Idiopathic Intracranial Hypertension (IIH): TX

A

i. Non-pharmacologic
1. Weight loss
ii. Medical
1. Removal of offending drugs if present
2. Treatment with drugs that decrease CSF production (carbonic
anhydrase inhibitors):
a. Acetazolamide
b. Topiramate
iii. Procedural
1. Recurrent LP’s
2. Optic Nerve Fenestration
3. Ventriculoperitoneal shunt placement

22
Q

Giant Cell Arteritis

A

Giant Cell (temporal) Arteritis is a vasculitis that is almost exclusively found in
patients>50 y/o. The condition typically presents clinically with progressive
unilateral throbbing headache with tenderness of the temporal scalp area.
Patients will often complain of concomitant jaw claudication, diffuse joint pains,
visual disturbance, and transient monocular vision loss. Physicians must have a
high index of suspicion for this disease, because if missed it could lead to
permanent blindness due to anterior ischemic optic neuropathy (essentially a
stroke to the eye)

23
Q

Giant Cell Arteritis: Diagnosis

A

Diagnosis is typically made when patient is older than 50, has elevated
inflammatory markers (ESR and CRP) and a compatible history.
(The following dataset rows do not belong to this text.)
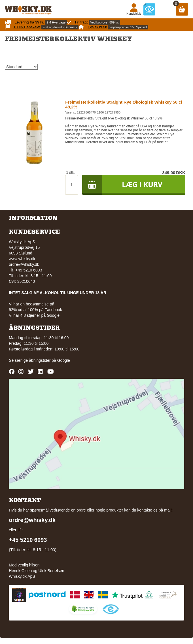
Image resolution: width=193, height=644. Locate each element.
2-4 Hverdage (56, 22)
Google (63, 360)
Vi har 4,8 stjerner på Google (34, 315)
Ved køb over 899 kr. (104, 22)
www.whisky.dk (22, 259)
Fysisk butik (97, 27)
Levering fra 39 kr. (29, 22)
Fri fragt (81, 22)
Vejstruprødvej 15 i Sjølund (128, 27)
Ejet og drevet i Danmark (60, 27)
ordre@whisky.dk (24, 264)
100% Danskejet (27, 27)
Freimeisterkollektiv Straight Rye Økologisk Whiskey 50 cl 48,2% (124, 104)
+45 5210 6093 (28, 540)
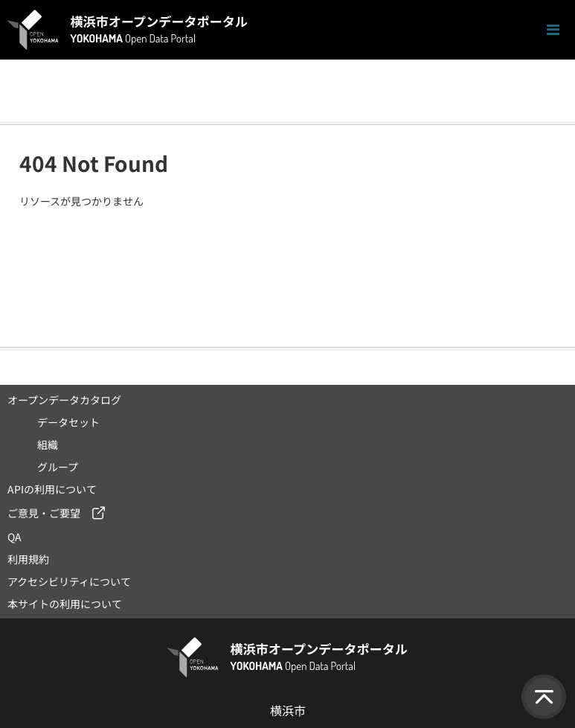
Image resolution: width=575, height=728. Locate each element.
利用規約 (28, 559)
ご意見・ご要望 (44, 513)
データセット (68, 422)
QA (14, 537)
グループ (57, 467)
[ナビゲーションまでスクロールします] (553, 30)
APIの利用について (52, 489)
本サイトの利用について (65, 604)
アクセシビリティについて (69, 581)
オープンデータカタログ (64, 400)
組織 (48, 444)
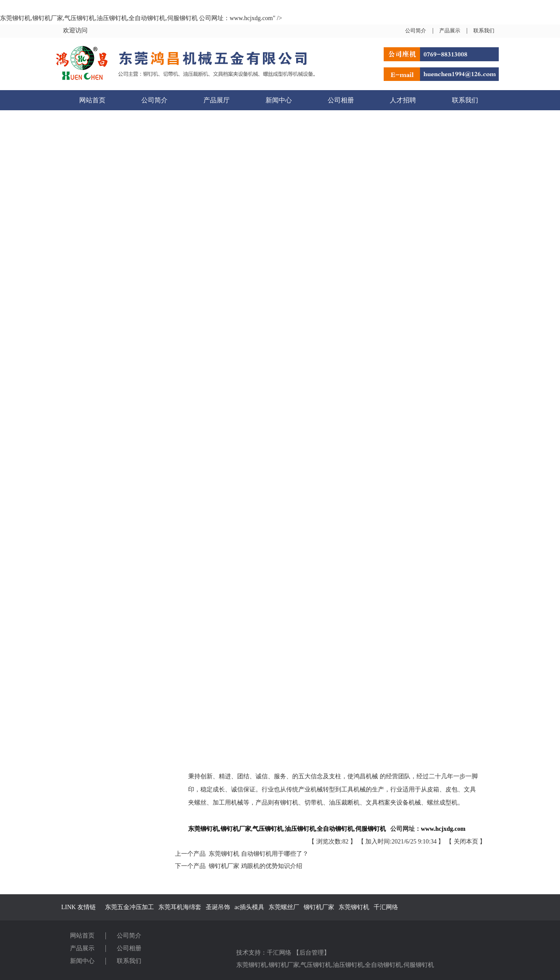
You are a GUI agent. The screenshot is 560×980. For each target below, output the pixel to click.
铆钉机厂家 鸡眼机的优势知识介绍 (254, 866)
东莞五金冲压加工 (130, 907)
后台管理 (312, 952)
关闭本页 (466, 841)
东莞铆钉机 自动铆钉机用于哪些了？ (257, 854)
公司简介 (416, 31)
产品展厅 (217, 100)
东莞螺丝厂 (284, 907)
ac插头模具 (249, 907)
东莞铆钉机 (354, 907)
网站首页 (92, 100)
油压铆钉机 (348, 965)
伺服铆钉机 (419, 965)
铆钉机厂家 (319, 907)
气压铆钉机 (316, 965)
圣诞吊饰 (218, 907)
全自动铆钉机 (383, 965)
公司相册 (341, 100)
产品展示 (450, 31)
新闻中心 (279, 100)
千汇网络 (386, 907)
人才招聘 (403, 100)
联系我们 (484, 31)
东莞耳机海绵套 (180, 907)
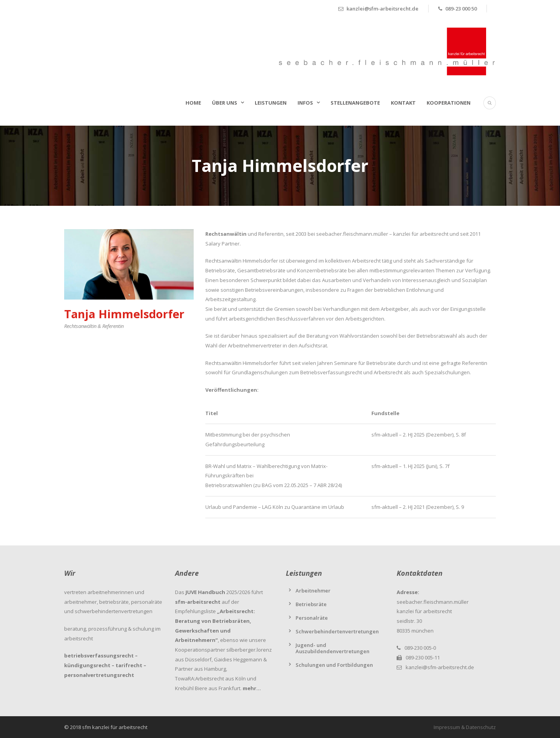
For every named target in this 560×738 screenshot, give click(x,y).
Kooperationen (448, 103)
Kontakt (403, 103)
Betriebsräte (311, 604)
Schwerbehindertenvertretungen (337, 631)
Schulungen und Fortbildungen (334, 665)
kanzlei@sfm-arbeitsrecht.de (440, 667)
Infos (305, 103)
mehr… (252, 688)
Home (193, 103)
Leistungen (271, 103)
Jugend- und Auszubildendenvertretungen (332, 648)
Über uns (224, 103)
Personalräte (312, 618)
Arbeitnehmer (313, 591)
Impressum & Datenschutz (465, 727)
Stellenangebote (355, 103)
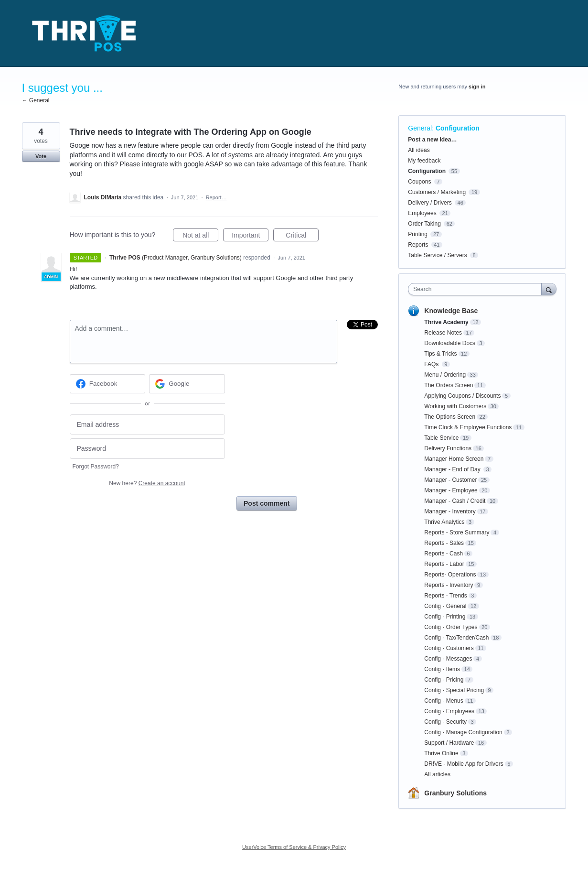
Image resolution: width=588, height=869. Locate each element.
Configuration (458, 128)
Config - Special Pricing (454, 690)
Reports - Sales (444, 543)
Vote (41, 156)
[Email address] (147, 424)
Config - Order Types (450, 627)
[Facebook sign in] (107, 384)
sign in (477, 87)
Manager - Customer (450, 480)
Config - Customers (449, 648)
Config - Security (445, 722)
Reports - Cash (443, 554)
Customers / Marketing (437, 192)
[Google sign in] (187, 384)
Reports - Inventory (449, 585)
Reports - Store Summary (457, 532)
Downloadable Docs (449, 343)
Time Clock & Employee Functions (468, 427)
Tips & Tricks (440, 354)
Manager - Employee (450, 490)
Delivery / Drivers (429, 203)
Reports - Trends (445, 596)
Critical (302, 237)
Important (250, 237)
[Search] (549, 289)
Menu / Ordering (445, 375)
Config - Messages (448, 659)
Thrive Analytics (444, 522)
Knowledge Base (451, 311)
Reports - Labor (444, 564)
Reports (418, 245)
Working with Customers (455, 406)
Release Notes (443, 333)
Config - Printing (445, 617)
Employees (422, 213)
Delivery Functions (448, 448)
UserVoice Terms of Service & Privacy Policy (294, 847)
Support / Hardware (449, 743)
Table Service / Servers (437, 255)
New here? (147, 483)
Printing (417, 234)
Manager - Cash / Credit (455, 501)
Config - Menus (443, 701)
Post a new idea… (432, 140)
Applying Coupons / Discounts (462, 396)
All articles (437, 774)
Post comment (267, 503)
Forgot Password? (96, 467)
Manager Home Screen (454, 459)
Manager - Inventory (449, 511)
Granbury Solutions (455, 793)
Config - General (445, 606)
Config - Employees (449, 711)
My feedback (424, 161)
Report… (216, 197)
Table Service (441, 438)
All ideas (418, 150)
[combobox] (477, 289)
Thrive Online (441, 753)
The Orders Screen (449, 385)
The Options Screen (449, 417)
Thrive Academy (446, 322)
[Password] (147, 448)
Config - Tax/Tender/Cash (456, 638)
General (420, 128)
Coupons (419, 182)
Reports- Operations (450, 575)
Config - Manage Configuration (463, 732)
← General (36, 100)
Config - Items (442, 669)
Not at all (200, 237)
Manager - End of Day (453, 469)
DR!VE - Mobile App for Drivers (463, 764)
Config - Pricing (444, 680)
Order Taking (424, 224)
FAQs (432, 364)
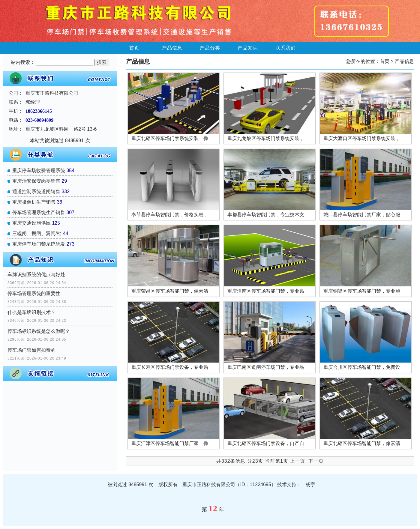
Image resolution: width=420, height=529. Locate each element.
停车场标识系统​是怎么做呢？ (39, 331)
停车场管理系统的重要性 (34, 293)
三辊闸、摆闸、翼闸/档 (37, 233)
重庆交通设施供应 (32, 223)
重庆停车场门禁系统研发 (39, 244)
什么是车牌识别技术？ (32, 312)
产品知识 (248, 48)
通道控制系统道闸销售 (36, 191)
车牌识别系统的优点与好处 (36, 274)
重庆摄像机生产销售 (34, 202)
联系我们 (286, 48)
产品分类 (210, 48)
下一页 (316, 461)
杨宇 (310, 484)
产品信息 (172, 48)
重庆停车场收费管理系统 (39, 170)
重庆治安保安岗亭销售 (36, 181)
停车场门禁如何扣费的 (32, 350)
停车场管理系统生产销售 (39, 212)
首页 (134, 48)
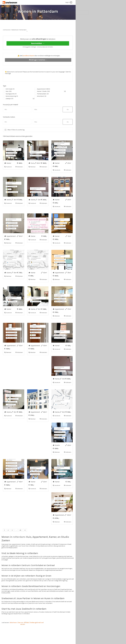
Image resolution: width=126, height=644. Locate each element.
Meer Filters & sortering (16, 137)
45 (20, 538)
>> (25, 538)
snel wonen (5, 630)
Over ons (20, 630)
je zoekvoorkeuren (28, 63)
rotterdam (19, 544)
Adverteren (13, 630)
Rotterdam (23, 37)
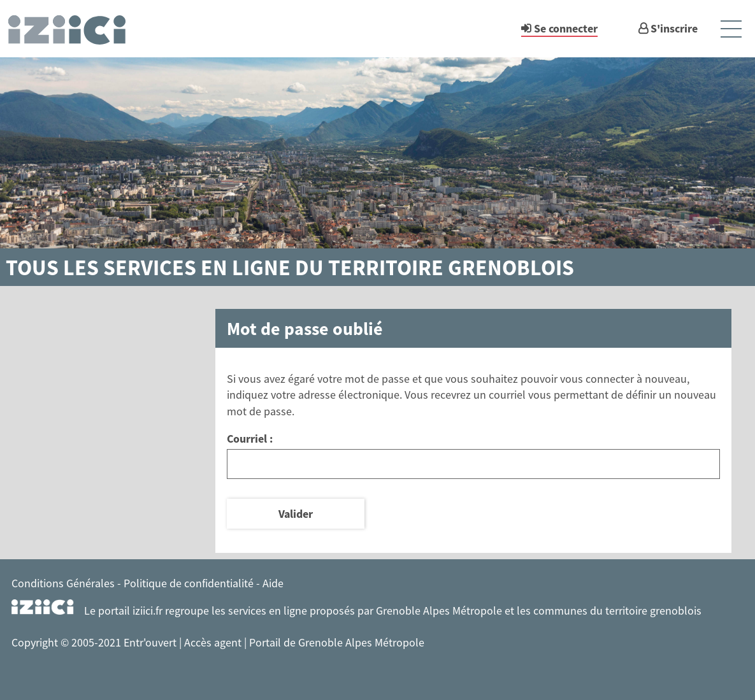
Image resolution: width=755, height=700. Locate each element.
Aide (273, 583)
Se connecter (566, 28)
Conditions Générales (63, 583)
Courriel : (250, 438)
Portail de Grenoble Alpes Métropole (336, 642)
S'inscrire (674, 28)
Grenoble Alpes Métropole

Temporal artery
biopsy is the gold standard for making the diagnosis. One must obtain a large
section of artery as this vasculitis is notorious for skipping segments.

24
Q

Giant Cell Arteritis: TX

A

Treatment is with high doses steroids which typically relieve the headache
symptoms within three days. Given the chronic nature of this condition, most
patients remain on a constant low dose steroid regimen for a couple of years.